Reason 5: The Technicals Don’t Lie

Finally, a quick technical analysis raises the alarm bells. A double-top formation, marking the end of a head-and-shoulders pattern, formed prior to this crash. Most people expected a drop, albeit one to the support levels in the $8,200 range or, at worst, a decline to $7,500.

Technically, It Looks Bad

The drop was much worse than expected, which has shaken investor confidence. To trust BTC to go back to its $10,000+ levels means we need to reestablish support between $8 and $9k. That hasn’t happened yet, and there is no sign that it will according to the charts. Some sources suggest we may have to drop further before things get better.

Can the Bitcoin Price Rebound?

So, will the Bitcoin price return to its previous highs of 2019? Or are we stuck waiting for 2020? It looks like the latter situation may be necessary.

From a technical perspective, we may have to slide all the way down to the low-mid $6k level, where there is strong support for higher prices. However prices would be highly unlikely to break through this floor. In fact, $6,000-6,500 might be a great place to add to your position if you are looking to do so.

What Else to Watch for

Further crackdowns on crypto in Asia are likely to keep the price from springing upwards. China shows no willingness to regulate disruptive technology, instead continuing its path of obliteration. Although Western governments have shown a tendency to accept BTC and its brethren, there still isn’t enough institutional support to encourage demand.

We anticipate a bit of fervor around Bitcoin in the weeks prior to the halving. Chances are this will attract some of the casual investors back into the fold for a while. That could be the catalyst we’ve been waiting for. In fact, if that buzz develops, we could see a significant price hike occur around the halving. Since the mining reward will drop, but the costs of mining won’t, miners are likely to expect higher prices to compensate.

Excitement before the halving combined with the actual economic impact of the event itself could build the perfect storm for a bull run.

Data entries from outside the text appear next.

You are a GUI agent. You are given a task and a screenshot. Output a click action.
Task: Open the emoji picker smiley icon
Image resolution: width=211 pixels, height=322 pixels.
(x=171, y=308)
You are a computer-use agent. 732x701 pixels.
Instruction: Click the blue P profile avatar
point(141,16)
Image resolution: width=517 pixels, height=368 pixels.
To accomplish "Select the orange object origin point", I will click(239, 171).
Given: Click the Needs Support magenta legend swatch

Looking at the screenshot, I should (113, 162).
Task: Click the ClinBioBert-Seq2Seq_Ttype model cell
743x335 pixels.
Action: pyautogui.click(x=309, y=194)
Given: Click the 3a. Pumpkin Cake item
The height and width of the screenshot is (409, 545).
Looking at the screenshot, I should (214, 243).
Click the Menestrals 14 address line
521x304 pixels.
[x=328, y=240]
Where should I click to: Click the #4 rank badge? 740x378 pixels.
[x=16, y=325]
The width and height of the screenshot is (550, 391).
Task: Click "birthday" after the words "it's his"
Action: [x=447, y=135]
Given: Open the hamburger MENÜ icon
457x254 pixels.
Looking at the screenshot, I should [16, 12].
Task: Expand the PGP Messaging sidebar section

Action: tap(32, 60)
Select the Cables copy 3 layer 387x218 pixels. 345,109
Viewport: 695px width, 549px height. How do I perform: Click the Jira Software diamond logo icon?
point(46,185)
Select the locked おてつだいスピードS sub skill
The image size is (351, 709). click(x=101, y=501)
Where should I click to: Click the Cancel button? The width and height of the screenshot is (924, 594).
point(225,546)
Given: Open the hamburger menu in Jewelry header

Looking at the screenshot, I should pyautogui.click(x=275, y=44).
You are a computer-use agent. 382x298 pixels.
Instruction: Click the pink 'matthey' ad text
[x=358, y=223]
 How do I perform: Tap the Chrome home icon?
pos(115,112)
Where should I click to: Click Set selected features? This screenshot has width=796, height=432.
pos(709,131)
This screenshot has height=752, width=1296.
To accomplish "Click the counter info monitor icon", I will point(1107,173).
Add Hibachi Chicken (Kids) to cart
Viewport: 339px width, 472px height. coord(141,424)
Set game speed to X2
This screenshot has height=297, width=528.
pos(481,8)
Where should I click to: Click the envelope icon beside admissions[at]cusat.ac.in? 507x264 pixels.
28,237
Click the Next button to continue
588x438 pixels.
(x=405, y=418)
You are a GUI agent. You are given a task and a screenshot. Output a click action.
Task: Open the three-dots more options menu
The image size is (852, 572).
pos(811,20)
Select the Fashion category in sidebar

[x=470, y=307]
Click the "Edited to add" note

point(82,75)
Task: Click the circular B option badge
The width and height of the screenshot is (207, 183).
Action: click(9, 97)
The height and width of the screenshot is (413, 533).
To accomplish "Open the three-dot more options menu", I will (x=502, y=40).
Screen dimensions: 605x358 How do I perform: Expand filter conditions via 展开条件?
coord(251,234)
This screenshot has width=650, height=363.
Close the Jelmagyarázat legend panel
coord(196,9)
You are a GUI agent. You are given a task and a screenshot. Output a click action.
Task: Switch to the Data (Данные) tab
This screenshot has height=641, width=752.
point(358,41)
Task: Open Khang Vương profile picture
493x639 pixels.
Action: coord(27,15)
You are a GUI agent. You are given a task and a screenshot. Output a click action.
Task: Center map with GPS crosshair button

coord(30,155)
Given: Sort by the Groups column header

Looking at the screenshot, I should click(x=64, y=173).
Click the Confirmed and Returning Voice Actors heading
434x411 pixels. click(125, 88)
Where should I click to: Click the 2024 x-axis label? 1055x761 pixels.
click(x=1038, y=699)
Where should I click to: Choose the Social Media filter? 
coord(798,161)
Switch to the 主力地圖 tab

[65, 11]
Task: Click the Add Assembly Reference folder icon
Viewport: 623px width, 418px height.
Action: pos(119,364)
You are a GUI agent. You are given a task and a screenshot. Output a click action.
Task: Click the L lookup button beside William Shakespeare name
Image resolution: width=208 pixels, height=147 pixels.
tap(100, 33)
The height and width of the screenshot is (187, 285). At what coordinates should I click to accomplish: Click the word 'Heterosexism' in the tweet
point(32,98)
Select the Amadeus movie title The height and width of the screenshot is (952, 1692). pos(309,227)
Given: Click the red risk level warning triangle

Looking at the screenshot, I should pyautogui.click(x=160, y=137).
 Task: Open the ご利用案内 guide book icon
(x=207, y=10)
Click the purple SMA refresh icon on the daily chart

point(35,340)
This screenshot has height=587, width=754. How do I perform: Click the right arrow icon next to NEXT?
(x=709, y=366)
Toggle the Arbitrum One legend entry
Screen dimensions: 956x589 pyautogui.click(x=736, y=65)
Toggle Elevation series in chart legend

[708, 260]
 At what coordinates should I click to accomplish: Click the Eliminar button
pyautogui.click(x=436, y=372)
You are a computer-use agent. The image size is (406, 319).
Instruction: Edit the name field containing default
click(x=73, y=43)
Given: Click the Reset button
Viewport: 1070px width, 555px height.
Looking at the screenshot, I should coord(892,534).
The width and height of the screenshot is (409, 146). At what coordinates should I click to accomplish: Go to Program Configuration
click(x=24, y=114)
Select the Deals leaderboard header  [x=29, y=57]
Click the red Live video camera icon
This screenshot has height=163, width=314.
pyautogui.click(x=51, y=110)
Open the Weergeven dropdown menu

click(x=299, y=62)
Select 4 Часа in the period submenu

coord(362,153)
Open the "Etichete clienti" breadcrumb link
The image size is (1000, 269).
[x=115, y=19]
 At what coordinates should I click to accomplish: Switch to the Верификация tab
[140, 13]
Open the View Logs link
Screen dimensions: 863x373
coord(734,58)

The question is not if there will be another bull market for Bitcoin, but rather when it will land, and how much of the carcass will the bears have devoured in the months before.

The Last Word

Always remember that betting on Bitcoin, like any financial asset, carries some risk. You should do your due diligence and be mindful of market fluctuations. We’ve covered the five main reasons why the bitcoin price has fallen hard, but there are other variables.

Currency movements are just as political as they are economical. Keep your eyes on the budding trade deals between China and the US, the crypto regulations emerging out of the Americas and Europe, and even the development of state-sponsored cryptos. The best investor is the most informed one. Good luck out there.